Reproduce all records below exactly.
━━━ RECORDED INFORMATION ━━━
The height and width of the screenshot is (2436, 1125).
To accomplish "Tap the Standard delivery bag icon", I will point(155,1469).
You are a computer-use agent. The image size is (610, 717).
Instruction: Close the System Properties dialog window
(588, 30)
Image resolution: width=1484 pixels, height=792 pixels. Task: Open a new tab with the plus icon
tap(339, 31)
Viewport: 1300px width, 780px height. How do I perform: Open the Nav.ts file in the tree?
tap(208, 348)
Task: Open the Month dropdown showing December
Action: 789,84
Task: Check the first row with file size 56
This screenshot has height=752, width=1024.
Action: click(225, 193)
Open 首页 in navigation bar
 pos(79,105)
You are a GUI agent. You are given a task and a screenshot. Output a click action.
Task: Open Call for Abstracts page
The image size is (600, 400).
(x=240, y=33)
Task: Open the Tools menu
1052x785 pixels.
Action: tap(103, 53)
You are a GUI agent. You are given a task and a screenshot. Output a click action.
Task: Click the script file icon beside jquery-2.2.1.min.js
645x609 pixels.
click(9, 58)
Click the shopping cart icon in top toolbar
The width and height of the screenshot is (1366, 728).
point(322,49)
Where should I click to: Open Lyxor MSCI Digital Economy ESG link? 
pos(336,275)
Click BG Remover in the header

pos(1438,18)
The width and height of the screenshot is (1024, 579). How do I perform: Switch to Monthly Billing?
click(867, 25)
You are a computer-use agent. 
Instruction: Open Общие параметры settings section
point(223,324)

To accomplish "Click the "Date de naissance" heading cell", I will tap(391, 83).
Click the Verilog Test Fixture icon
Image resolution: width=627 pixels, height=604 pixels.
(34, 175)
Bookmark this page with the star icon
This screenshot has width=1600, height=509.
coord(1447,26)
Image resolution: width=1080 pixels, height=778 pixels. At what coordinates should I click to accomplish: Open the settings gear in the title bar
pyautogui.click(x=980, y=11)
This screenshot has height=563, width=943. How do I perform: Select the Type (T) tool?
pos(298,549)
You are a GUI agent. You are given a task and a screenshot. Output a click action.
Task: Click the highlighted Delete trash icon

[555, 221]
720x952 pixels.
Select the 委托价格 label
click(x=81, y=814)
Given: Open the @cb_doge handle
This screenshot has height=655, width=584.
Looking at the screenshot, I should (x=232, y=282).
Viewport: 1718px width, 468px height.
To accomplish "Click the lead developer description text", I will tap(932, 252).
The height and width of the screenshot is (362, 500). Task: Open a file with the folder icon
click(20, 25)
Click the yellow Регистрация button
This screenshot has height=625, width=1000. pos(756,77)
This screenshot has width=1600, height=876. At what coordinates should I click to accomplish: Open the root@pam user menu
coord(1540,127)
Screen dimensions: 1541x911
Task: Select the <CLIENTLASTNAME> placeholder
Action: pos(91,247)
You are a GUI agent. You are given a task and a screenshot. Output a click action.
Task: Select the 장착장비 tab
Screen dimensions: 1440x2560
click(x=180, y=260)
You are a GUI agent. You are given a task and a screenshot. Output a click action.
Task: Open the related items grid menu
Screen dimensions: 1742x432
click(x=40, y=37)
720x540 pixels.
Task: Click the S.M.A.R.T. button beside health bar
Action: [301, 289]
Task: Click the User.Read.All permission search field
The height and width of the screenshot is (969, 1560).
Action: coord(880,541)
━━━
__RESPONSE FOR THIS EXERCISE__
The height and width of the screenshot is (2436, 1125).
To accomplish "Tap the Standard delivery bag icon", I will point(155,1469).
You are a computer-use agent. The image size is (610, 717).
Instruction: Close the System Properties dialog window
(588, 30)
Image resolution: width=1484 pixels, height=792 pixels. Task: Open a new tab with the plus icon
tap(339, 31)
Viewport: 1300px width, 780px height. How do I perform: Open the Nav.ts file in the tree?
tap(208, 348)
Task: Open the Month dropdown showing December
Action: 789,84
Task: Check the first row with file size 56
This screenshot has height=752, width=1024.
Action: click(225, 193)
Open 首页 in navigation bar
 pos(79,105)
You are a GUI agent. You are given a task and a screenshot. Output a click action.
Task: Open Call for Abstracts page
The image size is (600, 400).
(x=240, y=33)
Task: Open the Tools menu
1052x785 pixels.
Action: tap(103, 53)
You are a GUI agent. You are given a task and a screenshot. Output a click action.
Task: Click the script file icon beside jquery-2.2.1.min.js
645x609 pixels.
click(9, 58)
Click the shopping cart icon in top toolbar
The width and height of the screenshot is (1366, 728).
point(322,49)
Where should I click to: Open Lyxor MSCI Digital Economy ESG link? 
pos(336,275)
Click BG Remover in the header

pos(1438,18)
The width and height of the screenshot is (1024, 579). How do I perform: Switch to Monthly Billing?
click(867, 25)
You are a computer-use agent. 
Instruction: Open Общие параметры settings section
point(223,324)

To accomplish "Click the "Date de naissance" heading cell", I will tap(391, 83).
Click the Verilog Test Fixture icon
Image resolution: width=627 pixels, height=604 pixels.
(34, 175)
Bookmark this page with the star icon
This screenshot has width=1600, height=509.
coord(1447,26)
Image resolution: width=1080 pixels, height=778 pixels. At what coordinates should I click to accomplish: Open the settings gear in the title bar
pyautogui.click(x=980, y=11)
This screenshot has height=563, width=943. How do I perform: Select the Type (T) tool?
pos(298,549)
You are a GUI agent. You are given a task and a screenshot. Output a click action.
Task: Click the highlighted Delete trash icon

[555, 221]
720x952 pixels.
Select the 委托价格 label
click(x=81, y=814)
Given: Open the @cb_doge handle
This screenshot has height=655, width=584.
Looking at the screenshot, I should (x=232, y=282).
Viewport: 1718px width, 468px height.
To accomplish "Click the lead developer description text", I will tap(932, 252).
The height and width of the screenshot is (362, 500). Task: Open a file with the folder icon
click(20, 25)
Click the yellow Регистрация button
This screenshot has height=625, width=1000. pos(756,77)
This screenshot has width=1600, height=876. At what coordinates should I click to accomplish: Open the root@pam user menu
coord(1540,127)
Screen dimensions: 1541x911
Task: Select the <CLIENTLASTNAME> placeholder
Action: pos(91,247)
You are a GUI agent. You are given a task and a screenshot. Output a click action.
Task: Select the 장착장비 tab
Screen dimensions: 1440x2560
click(x=180, y=260)
You are a GUI agent. You are given a task and a screenshot. Output a click action.
Task: Open the related items grid menu
Screen dimensions: 1742x432
click(x=40, y=37)
720x540 pixels.
Task: Click the S.M.A.R.T. button beside health bar
Action: [301, 289]
Task: Click the User.Read.All permission search field
The height and width of the screenshot is (969, 1560).
Action: coord(880,541)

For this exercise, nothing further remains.